How Can We Help?
About Project Cost Benchmarking
Benchmarking of project and process equipment costs using the project close out information offers a practical way to establish realistic targets for cost and schedule for your next oil and gas projects.
Our method of collecting and analyzing upstream projects and also equipment families data working together with our client means we hold the most in-depth database of completed project costs, durations and technical parameters in the industry.

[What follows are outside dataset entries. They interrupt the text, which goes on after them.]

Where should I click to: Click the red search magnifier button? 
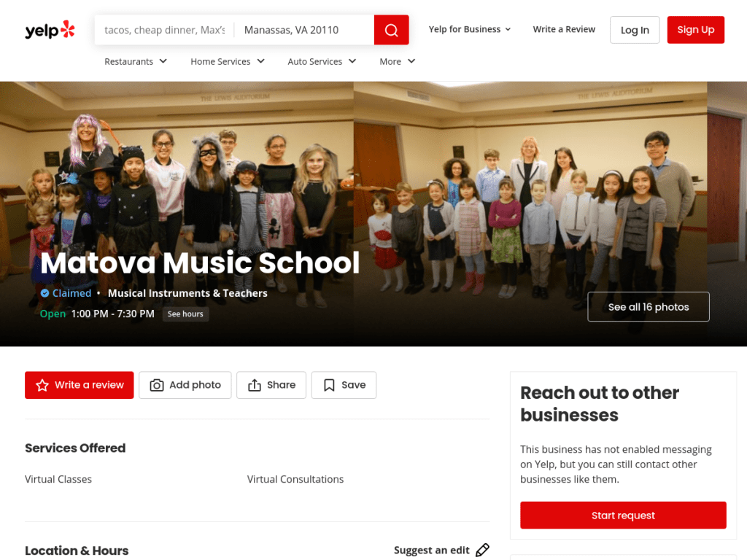(x=391, y=30)
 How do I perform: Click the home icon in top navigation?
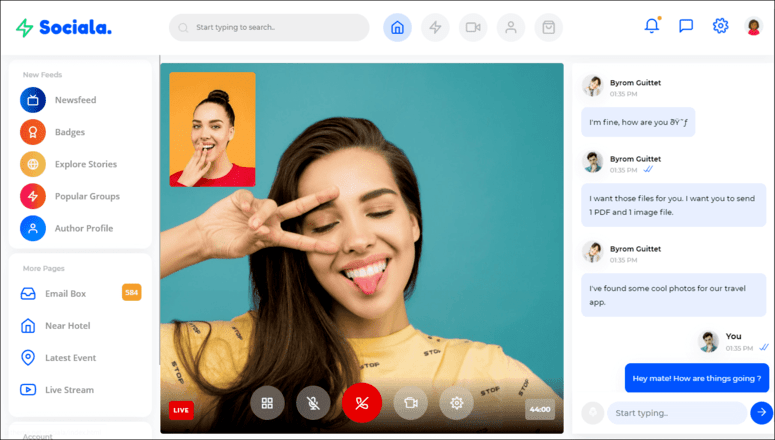(x=397, y=28)
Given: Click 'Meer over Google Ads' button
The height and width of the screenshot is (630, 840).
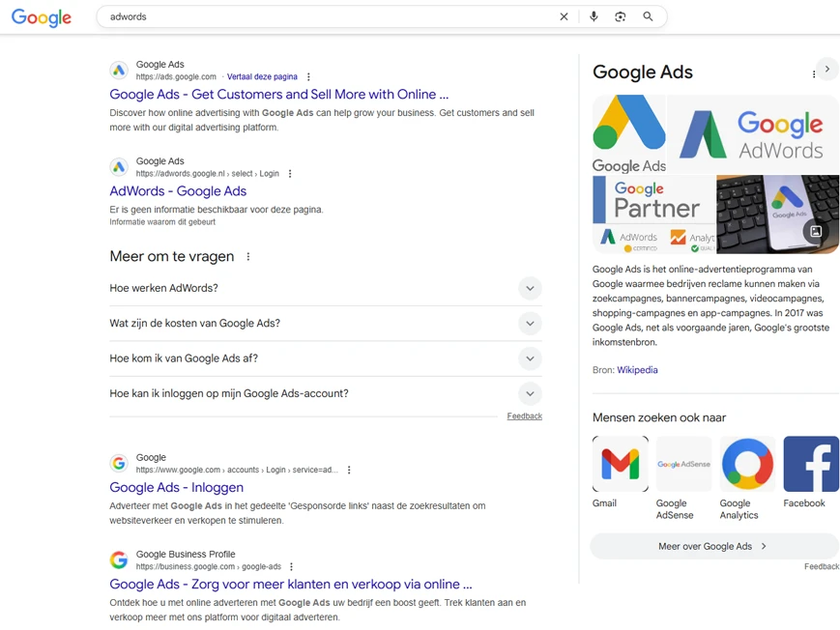Looking at the screenshot, I should [x=713, y=546].
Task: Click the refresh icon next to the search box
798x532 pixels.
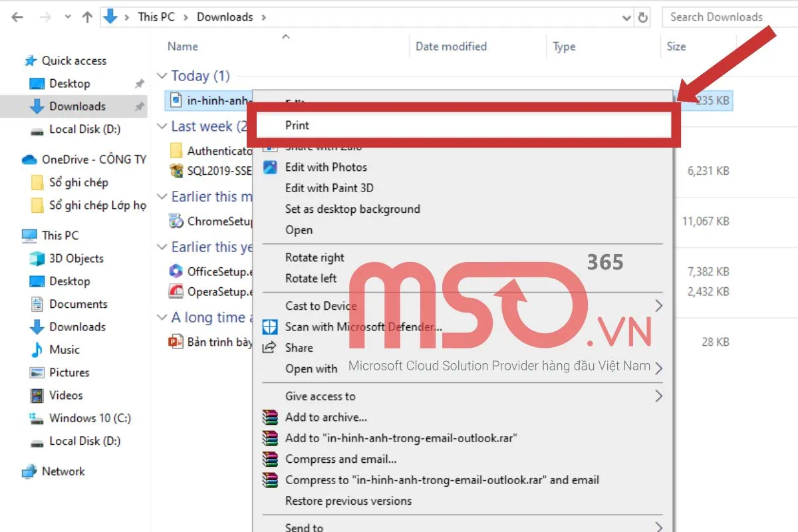Action: [x=642, y=17]
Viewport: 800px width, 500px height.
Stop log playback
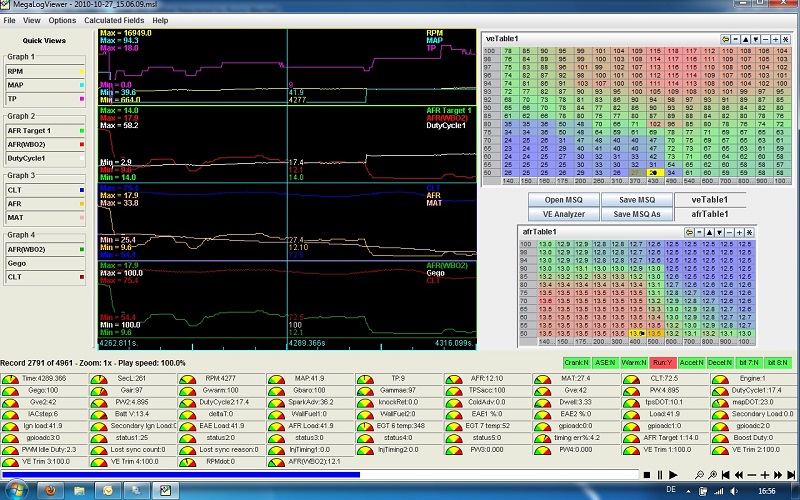[x=647, y=475]

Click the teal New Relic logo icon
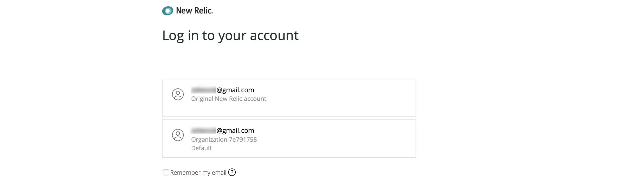point(168,11)
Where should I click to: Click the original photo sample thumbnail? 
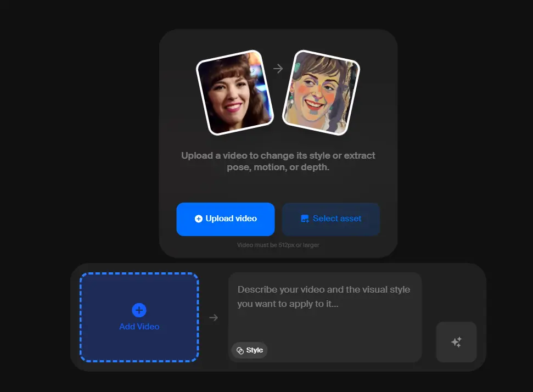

We do benchmark upstream project performance on a range of unique cost, schedule, technical and project complexity metrics.
We do benchmark project performance on a range of unique cost, schedule, technical and project complexity metrics.
Data Analytics & Cost Benchmarking Services
Data analytics and Cost Benchmarking are the often complex process of examining big data to uncover information — such as hidden patterns, correlations, market trends and customer preferences — that can help organizations make informed business decisions. On a broad scale, data analytics technologies and techniques give organizations a way to analyze data sets and gather new information. Business intelligence (BI) queries answer basic questions about business operations and performance. Big data analytics is a form of advanced analytics, which involve complex applications with elements such as predictive models, statistical algorithms and what-if analysis powered by analytics systems.
Organizations can use data analytics systems and software to make data-driven forecasts that can improve cost items-related outcomes. The benefits may include more accurate assessments, customer personalization and improved operational efficiency. With an effective strategy, these benefits can provide competitive advantages for Cost Estimating organizations.
Project Cost Benchmarking combined with data analytics together represent the most powerful method to make accurate the process of Project Cost Estimation.
Cost estimator Professionals together with data analysts, data scientists, predictive modelers, statisticians and other analytics professionals collect, process, clean and analyze growing volumes of structured transaction data as well as other forms of data.